→ **WHAT THE TASK REQUIRES**:
Please show every line in the entries below that includes the word "question".

++++++++++

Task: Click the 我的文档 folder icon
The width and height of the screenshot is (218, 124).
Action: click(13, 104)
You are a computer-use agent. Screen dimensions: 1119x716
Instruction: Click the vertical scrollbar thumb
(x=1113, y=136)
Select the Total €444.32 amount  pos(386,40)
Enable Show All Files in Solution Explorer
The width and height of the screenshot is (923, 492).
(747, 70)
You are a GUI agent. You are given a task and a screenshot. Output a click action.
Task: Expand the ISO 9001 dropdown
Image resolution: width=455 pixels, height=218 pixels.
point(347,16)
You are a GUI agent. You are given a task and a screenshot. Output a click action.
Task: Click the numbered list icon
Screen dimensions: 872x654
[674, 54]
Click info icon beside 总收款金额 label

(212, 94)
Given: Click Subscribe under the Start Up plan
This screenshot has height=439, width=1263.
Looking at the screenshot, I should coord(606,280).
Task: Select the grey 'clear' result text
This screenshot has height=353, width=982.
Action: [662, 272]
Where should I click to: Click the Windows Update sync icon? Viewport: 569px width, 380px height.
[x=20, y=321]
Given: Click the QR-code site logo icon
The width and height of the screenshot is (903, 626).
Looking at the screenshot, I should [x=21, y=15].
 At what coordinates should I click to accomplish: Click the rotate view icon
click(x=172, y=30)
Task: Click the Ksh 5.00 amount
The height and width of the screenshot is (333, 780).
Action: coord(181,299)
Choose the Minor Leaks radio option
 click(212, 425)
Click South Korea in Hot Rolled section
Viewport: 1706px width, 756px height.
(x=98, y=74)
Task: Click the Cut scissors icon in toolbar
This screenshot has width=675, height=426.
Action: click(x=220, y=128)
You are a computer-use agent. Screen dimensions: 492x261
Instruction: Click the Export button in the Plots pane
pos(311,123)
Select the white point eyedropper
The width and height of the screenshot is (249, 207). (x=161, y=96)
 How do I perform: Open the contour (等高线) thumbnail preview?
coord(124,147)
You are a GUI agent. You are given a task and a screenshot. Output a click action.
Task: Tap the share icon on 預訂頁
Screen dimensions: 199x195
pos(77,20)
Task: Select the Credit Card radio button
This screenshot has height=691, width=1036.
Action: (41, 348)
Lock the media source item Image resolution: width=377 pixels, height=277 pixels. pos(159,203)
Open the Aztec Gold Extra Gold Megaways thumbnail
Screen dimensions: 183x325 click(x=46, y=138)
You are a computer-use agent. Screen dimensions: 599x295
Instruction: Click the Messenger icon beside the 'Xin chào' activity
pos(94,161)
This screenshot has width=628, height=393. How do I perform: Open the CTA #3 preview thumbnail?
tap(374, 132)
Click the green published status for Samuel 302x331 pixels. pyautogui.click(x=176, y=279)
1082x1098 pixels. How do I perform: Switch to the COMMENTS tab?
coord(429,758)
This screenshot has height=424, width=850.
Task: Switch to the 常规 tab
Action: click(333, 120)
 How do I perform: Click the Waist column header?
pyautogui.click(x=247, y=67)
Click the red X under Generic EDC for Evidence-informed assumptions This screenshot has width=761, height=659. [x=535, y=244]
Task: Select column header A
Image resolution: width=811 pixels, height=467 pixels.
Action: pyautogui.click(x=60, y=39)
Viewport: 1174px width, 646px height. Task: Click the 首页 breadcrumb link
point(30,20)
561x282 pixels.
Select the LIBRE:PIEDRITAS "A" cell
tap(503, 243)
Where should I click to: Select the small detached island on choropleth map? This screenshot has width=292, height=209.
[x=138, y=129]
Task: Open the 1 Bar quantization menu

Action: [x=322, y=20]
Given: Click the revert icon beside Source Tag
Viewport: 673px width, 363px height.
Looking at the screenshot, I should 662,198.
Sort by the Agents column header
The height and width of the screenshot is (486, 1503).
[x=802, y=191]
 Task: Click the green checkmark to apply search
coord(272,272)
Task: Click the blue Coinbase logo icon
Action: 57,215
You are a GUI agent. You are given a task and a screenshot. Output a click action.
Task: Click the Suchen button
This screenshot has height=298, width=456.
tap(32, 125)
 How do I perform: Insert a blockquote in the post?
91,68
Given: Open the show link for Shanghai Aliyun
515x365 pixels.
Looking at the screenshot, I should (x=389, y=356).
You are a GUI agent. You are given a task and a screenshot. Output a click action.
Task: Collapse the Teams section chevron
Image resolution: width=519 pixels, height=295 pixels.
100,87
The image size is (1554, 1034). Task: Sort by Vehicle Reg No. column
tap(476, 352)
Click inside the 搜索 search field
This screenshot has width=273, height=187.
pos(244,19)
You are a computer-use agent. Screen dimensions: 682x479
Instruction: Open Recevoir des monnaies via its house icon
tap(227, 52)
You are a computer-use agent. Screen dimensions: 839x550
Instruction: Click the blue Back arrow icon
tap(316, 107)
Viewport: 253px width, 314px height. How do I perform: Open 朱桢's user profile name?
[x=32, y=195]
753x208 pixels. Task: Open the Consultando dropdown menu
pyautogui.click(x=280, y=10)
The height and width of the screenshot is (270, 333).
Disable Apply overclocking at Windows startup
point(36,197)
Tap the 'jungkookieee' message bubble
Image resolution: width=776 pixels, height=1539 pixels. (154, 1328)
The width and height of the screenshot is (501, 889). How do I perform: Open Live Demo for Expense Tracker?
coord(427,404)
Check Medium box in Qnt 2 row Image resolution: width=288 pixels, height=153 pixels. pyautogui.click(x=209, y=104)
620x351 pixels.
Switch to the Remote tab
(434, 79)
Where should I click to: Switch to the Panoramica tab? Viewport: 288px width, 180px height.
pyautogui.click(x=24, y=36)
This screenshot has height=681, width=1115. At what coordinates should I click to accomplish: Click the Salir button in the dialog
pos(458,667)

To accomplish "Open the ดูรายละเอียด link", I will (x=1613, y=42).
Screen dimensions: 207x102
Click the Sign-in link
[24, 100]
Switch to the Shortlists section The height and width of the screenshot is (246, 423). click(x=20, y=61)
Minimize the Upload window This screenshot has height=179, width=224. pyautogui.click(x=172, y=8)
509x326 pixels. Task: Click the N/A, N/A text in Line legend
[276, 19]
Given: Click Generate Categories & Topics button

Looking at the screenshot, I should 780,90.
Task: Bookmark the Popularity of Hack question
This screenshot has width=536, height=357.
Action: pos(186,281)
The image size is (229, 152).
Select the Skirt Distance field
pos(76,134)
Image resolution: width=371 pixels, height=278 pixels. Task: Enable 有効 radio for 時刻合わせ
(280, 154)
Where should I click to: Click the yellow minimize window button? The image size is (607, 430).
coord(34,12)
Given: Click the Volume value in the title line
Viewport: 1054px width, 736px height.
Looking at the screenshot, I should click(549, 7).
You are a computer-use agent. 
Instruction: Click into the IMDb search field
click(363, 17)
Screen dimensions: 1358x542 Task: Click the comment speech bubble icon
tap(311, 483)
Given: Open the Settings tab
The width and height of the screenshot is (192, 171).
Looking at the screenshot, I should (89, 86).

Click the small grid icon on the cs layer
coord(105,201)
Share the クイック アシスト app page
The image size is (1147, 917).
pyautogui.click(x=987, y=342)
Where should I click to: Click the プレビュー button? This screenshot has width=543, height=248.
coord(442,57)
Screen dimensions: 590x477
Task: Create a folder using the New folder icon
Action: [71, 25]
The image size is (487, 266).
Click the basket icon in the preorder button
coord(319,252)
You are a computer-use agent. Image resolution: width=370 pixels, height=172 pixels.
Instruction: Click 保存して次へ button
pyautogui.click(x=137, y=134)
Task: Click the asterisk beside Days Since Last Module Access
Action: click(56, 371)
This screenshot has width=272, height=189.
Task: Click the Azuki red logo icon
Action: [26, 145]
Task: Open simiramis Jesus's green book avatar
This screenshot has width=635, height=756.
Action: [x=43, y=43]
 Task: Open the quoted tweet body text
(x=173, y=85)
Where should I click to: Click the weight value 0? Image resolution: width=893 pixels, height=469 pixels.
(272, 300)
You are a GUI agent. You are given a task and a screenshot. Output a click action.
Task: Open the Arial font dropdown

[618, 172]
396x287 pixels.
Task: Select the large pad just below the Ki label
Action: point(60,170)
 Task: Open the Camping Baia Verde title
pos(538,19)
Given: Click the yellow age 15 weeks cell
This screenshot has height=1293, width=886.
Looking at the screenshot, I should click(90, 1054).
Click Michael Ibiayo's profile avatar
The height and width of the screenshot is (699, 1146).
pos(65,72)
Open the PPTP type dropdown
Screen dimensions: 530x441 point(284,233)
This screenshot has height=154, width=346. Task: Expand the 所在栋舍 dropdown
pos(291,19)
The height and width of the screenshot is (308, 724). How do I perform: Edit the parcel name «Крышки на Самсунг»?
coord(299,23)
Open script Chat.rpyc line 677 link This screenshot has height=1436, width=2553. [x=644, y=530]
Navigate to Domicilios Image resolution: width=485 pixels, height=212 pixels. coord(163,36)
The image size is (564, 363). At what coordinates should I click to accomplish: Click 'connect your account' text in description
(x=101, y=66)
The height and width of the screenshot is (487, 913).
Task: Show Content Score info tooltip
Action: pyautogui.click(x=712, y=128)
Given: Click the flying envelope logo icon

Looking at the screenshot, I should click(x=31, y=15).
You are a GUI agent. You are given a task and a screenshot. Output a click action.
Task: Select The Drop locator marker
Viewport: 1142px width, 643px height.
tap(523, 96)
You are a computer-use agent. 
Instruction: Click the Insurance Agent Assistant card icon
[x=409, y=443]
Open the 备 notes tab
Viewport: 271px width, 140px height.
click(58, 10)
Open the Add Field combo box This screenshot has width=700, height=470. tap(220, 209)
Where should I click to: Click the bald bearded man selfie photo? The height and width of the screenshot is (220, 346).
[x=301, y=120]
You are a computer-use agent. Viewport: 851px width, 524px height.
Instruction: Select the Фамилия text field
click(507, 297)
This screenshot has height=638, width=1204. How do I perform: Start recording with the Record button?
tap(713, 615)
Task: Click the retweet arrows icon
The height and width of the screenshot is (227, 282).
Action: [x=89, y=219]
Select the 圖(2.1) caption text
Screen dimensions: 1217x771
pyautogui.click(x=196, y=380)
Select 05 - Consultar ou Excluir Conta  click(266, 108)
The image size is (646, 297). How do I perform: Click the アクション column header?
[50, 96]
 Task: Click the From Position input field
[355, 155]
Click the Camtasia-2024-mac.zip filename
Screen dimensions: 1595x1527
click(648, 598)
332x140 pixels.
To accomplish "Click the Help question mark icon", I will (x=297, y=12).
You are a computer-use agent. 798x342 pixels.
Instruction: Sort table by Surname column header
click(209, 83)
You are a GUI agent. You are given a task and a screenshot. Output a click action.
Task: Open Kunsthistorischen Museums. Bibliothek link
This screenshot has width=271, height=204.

++++++++++

→ **EXERCISE SOLUTION**:
Task: Bookmark the Popularity of Hack question
To accomplish "Click the Help question mark icon", I will (x=297, y=12).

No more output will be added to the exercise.